TASK TO COMPLETE
After finding "Лепной декор из гипса (126, 408)" in the data, write out its line and all following lines without change, up to and including the last one. Leave out pictures.

Stored data

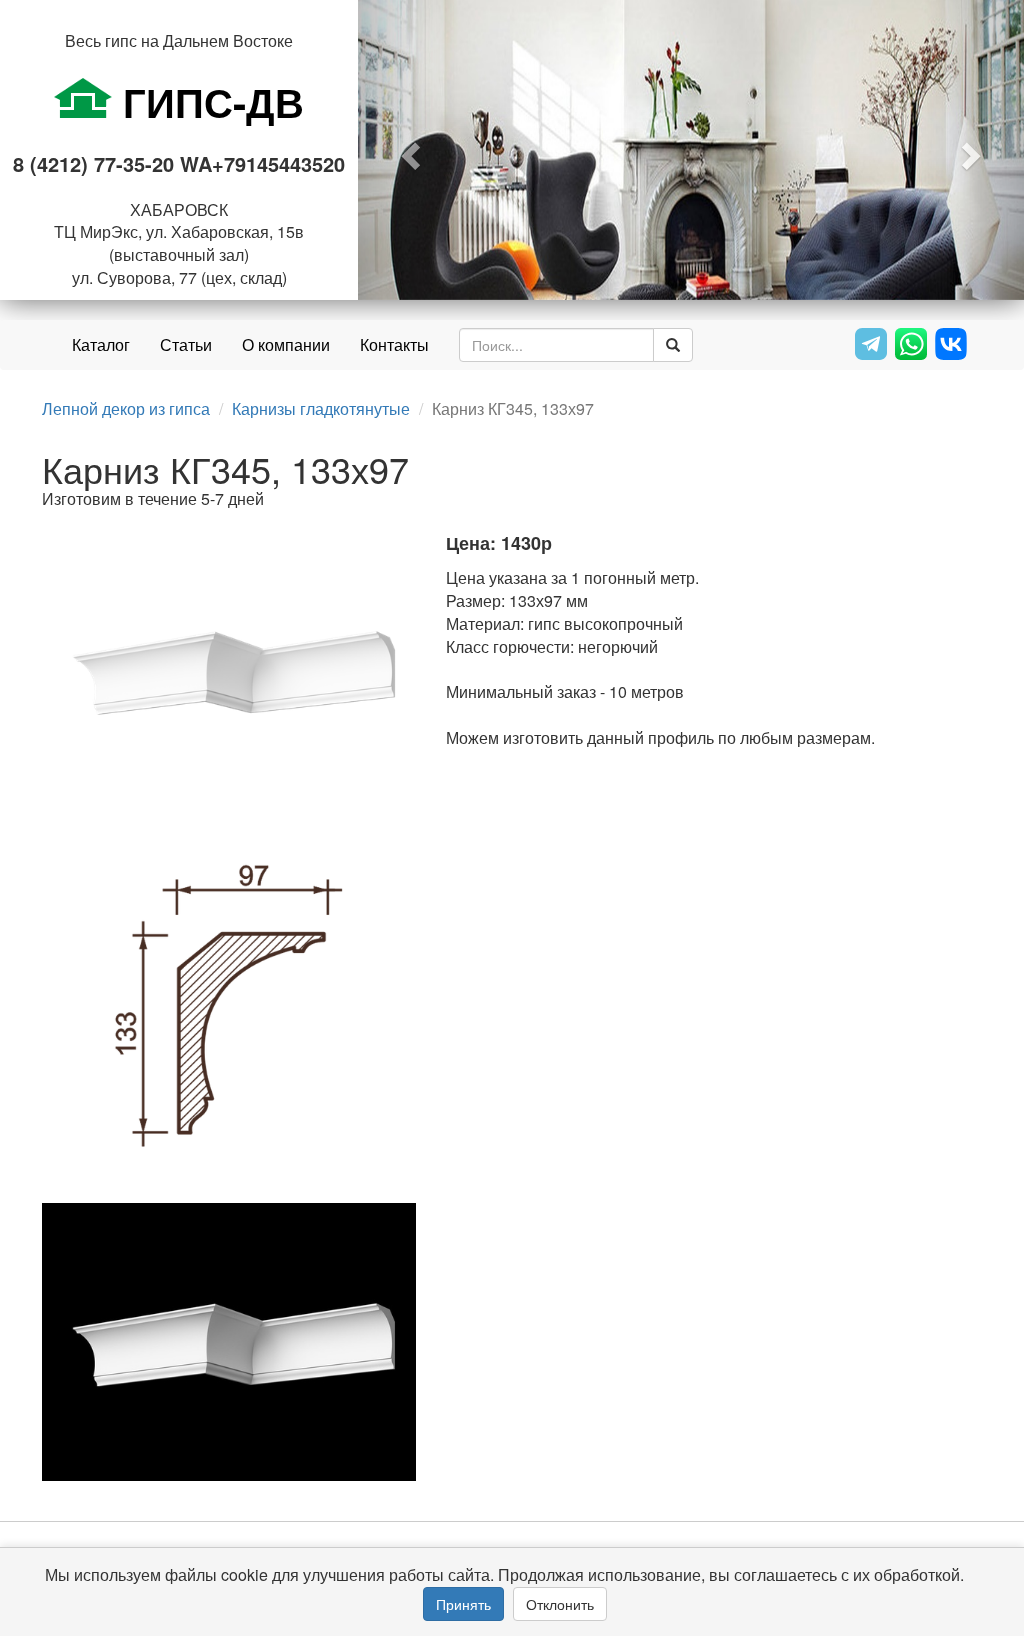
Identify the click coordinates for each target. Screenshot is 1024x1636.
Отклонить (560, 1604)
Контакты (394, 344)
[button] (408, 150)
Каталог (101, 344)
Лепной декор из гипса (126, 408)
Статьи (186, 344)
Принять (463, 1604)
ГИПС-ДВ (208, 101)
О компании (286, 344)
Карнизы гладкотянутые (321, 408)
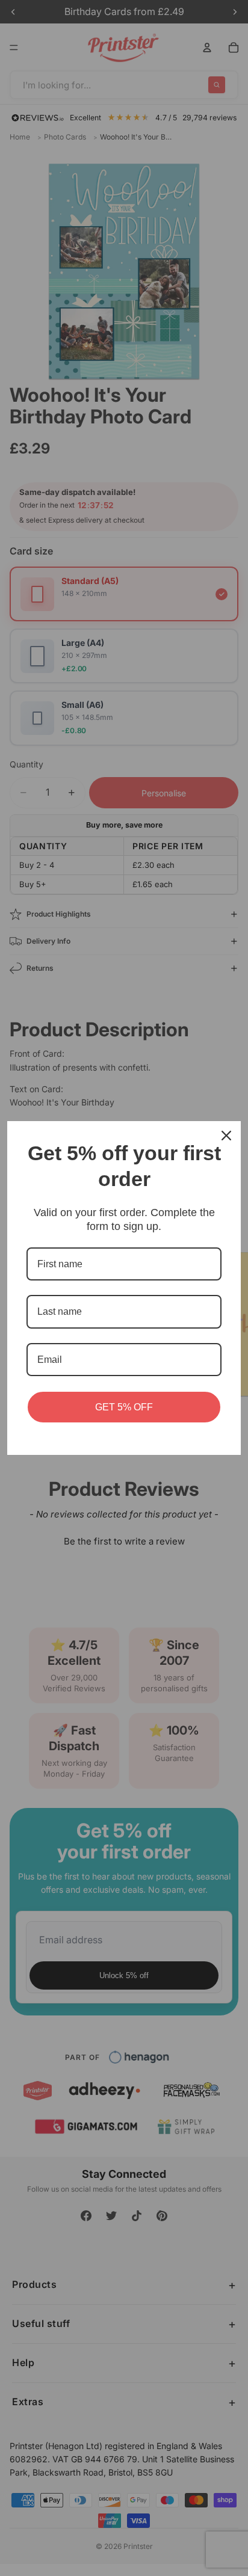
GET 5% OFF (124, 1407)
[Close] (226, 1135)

RESPONSE BELOW
Лепной декор из гипса (126, 408)
Статьи (186, 344)
Принять (463, 1604)
ГИПС-ДВ (208, 101)
О компании (286, 344)
Карнизы гладкотянутые (321, 408)
GET 5% OFF (124, 1407)
[Close] (226, 1135)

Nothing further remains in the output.